Las series de policías hacen ver que perseguir a alguien es algo complicado. Nada de eso. Cuando conduces un coche que no llama la atención, el tráfico es fluido y la persona a la que persigues no tiene motivos para pensar que la están siguiendo, es tan fácil como alcanzar una base cuando Wakefield lanza una de sus bolas con efecto.

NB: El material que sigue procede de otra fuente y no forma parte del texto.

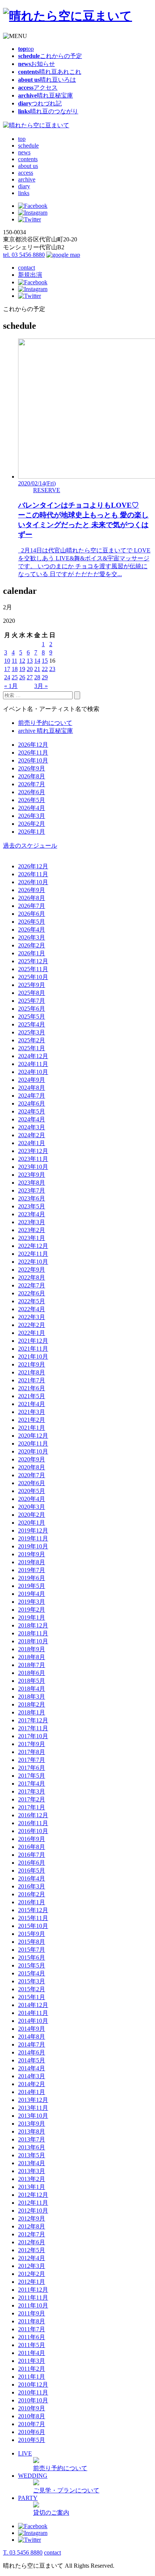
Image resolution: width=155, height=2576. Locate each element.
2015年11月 (33, 1918)
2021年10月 (33, 1356)
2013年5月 (31, 2155)
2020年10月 (33, 1451)
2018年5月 (31, 1681)
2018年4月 (31, 1688)
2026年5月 (31, 800)
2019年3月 (31, 1601)
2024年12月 (33, 1056)
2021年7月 (31, 1380)
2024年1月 (31, 1143)
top (22, 139)
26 (22, 677)
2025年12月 (33, 961)
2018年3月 (31, 1696)
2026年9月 (31, 768)
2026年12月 (33, 744)
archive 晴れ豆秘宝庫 (45, 731)
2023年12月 (33, 1151)
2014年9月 (31, 2028)
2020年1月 (31, 1522)
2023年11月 (33, 1159)
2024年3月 (31, 1127)
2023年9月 (31, 1174)
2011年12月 (33, 2289)
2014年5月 (31, 2060)
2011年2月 (31, 2369)
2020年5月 (31, 1491)
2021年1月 (31, 1428)
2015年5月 (31, 1965)
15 (45, 660)
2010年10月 (33, 2400)
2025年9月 (31, 985)
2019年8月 (31, 1562)
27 (30, 677)
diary (24, 186)
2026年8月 (31, 776)
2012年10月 (33, 2210)
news (24, 152)
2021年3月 (31, 1412)
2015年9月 (31, 1934)
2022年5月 (31, 1301)
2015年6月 (31, 1957)
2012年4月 (31, 2258)
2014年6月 (31, 2052)
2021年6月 (31, 1388)
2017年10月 (33, 1736)
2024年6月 (31, 1103)
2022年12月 (33, 1246)
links (23, 193)
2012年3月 (31, 2266)
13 (30, 660)
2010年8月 (31, 2416)
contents (28, 159)
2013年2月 (31, 2179)
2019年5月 (31, 1586)
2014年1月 (31, 2092)
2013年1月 (31, 2187)
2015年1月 (31, 1997)
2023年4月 (31, 1214)
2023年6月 (31, 1198)
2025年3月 (31, 1032)
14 (37, 660)
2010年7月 (31, 2424)
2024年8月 (31, 1087)
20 (30, 669)
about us (28, 166)
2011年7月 (31, 2329)
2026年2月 (31, 824)
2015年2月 (31, 1989)
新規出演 (30, 274)
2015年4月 (31, 1973)
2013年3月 (31, 2171)
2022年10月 (33, 1261)
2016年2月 (31, 1894)
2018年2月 (31, 1704)
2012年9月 (31, 2218)
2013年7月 (31, 2139)
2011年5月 (31, 2345)
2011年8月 (31, 2321)
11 (14, 660)
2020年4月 (31, 1499)
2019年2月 (31, 1609)
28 (37, 677)
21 (37, 669)
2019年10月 (33, 1546)
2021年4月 (31, 1404)
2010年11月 (33, 2392)
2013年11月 (33, 2108)
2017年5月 (31, 1775)
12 (22, 660)
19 (22, 669)
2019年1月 (31, 1617)
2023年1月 (31, 1238)
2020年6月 (31, 1483)
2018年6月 (31, 1673)
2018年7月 (31, 1665)
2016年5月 (31, 1870)
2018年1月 (31, 1712)
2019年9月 (31, 1554)
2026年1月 (31, 831)
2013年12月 (33, 2100)
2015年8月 (31, 1941)
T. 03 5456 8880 (23, 2552)
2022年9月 (31, 1269)
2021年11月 (33, 1348)
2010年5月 (31, 2440)
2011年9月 (31, 2313)
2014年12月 (33, 2005)
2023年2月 (31, 1230)
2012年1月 (31, 2282)
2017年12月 (33, 1720)
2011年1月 (31, 2376)
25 (15, 677)
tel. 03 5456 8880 (24, 255)
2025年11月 (33, 969)
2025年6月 (31, 1008)
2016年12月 (33, 1815)
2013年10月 (33, 2115)
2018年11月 (33, 1633)
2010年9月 (31, 2408)
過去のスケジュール (30, 845)
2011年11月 (33, 2297)
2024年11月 (33, 1064)
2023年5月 (31, 1206)
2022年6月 (31, 1293)
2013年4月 (31, 2163)
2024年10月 (33, 1072)
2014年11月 (33, 2013)
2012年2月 (31, 2274)
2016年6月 (31, 1862)
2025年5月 (31, 1016)
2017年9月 (31, 1744)
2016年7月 (31, 1855)
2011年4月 (31, 2353)
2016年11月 (33, 1823)
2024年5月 (31, 1111)
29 (45, 677)
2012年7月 (31, 2234)
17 (7, 669)
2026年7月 (31, 784)
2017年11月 (33, 1728)
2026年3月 (31, 816)
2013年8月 (31, 2131)
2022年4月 (31, 1309)
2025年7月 (31, 1000)
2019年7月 (31, 1570)
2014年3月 (31, 2076)
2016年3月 (31, 1886)
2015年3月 (31, 1981)
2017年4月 (31, 1783)
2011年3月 (31, 2361)
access (25, 172)
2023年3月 (31, 1222)
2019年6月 (31, 1578)
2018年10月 (33, 1641)
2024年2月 (31, 1135)
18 (15, 669)
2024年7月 (31, 1095)
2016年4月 (31, 1878)
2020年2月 (31, 1514)
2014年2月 (31, 2084)
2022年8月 (31, 1277)
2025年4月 (31, 1024)
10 (7, 660)
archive (26, 179)
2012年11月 (33, 2202)
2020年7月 (31, 1475)
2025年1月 (31, 1048)
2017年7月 (31, 1760)
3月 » (41, 686)
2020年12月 (33, 1435)
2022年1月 (31, 1333)
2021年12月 (33, 1341)
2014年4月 (31, 2068)
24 (7, 677)
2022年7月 (31, 1285)
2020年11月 (33, 1443)
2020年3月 (31, 1507)
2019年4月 (31, 1594)
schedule (28, 145)
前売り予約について (45, 723)
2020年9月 (31, 1459)
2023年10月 (33, 1167)
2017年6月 (31, 1768)
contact (26, 267)
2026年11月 (33, 752)
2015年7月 (31, 1949)
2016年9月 (31, 1839)
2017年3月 (31, 1791)
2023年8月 (31, 1182)
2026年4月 (31, 808)
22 (45, 669)
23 (52, 669)
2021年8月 (31, 1372)
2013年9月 (31, 2123)
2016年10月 (33, 1831)
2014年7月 (31, 2044)
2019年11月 (33, 1538)
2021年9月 (31, 1364)
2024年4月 (31, 1119)
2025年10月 (33, 977)
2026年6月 (31, 792)
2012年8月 (31, 2226)
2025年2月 (31, 1040)
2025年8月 (31, 993)
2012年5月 (31, 2250)
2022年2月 (31, 1325)
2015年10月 (33, 1926)
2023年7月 (31, 1190)
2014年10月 (33, 2021)
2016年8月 (31, 1847)
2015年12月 (33, 1910)
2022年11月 (33, 1254)
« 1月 (11, 686)
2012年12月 (33, 2195)
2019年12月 (33, 1530)
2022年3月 (31, 1317)
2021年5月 (31, 1396)
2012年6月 (31, 2242)
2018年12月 (33, 1625)
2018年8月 (31, 1657)
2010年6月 (31, 2432)
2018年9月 (31, 1649)
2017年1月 (31, 1807)
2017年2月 (31, 1799)
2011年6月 (31, 2337)
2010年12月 (33, 2384)
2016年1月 (31, 1902)
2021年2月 (31, 1420)
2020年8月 (31, 1467)
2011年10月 (33, 2305)
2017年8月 (31, 1752)
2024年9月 (31, 1080)
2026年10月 (33, 760)
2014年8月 (31, 2036)
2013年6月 (31, 2147)
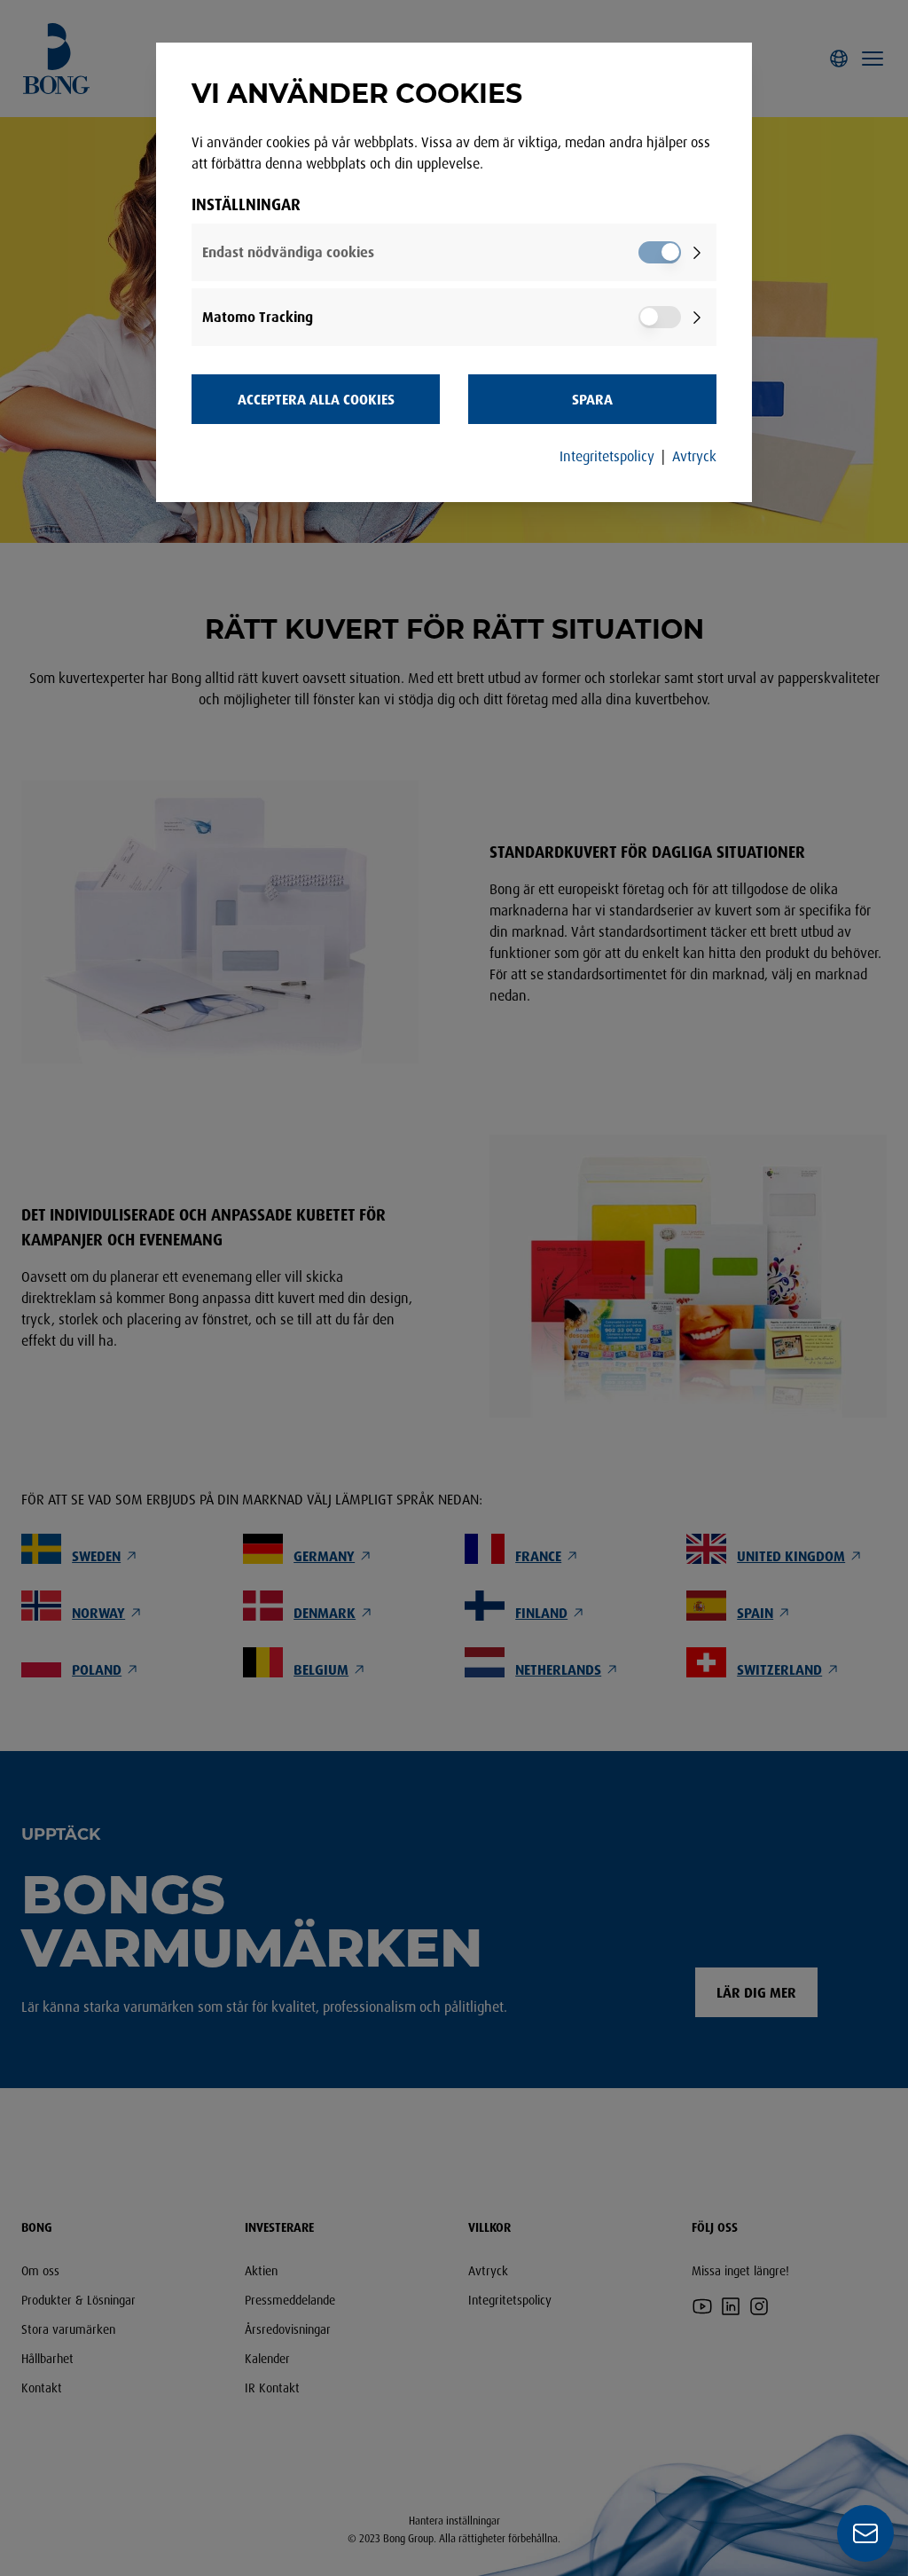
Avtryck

Al llegar a East Providence, giramos al sur en la carretera 114 hacia la lujosa zona residencial de Barrington. Quince minutos más tarde, el Eclipse se paró delante de un jardín bien cuidado perteneciente a un chalé grande estilo Tudor.

Seguí avanzando media manzana más, mientras Veronica salía del coche y lo cerraba. Empezó a subir por el camino de entrada a la casa. Un hombre con una copa de vino en la mano abrió la puerta. El hombre le ofreció la copa y ella accedió. Después, se puso de puntillas y él se agachó para besarla.

Mientras me marchaba, Veronica y Brady Coyle seguían besándose en la puerta.

No me apetecía demasiado volver a Providence. Tomé la 114 en dirección sur, hacia Newport, y aparqué en la avenida Ocean. Me quedé allí toda la noche, escuchando el romper de las olas contra las rocas. Pensé en la muerte de los gemelos, en Tony, en el señor McCready. Me acordé de los agujeros de bala en el cuerpo de Cheryl Scibelli. Pensé en Rosie. Me pregunté si Veronica le habría pedido a Coyle que se hiciera la prueba del sida. También me pregunté si alguna vez le habría hablado del futuro, si le habría contado que ella era digna hija de su padre. Desde luego, ya no era digna de mí.

Me pregunté cómo no lo había visto venir.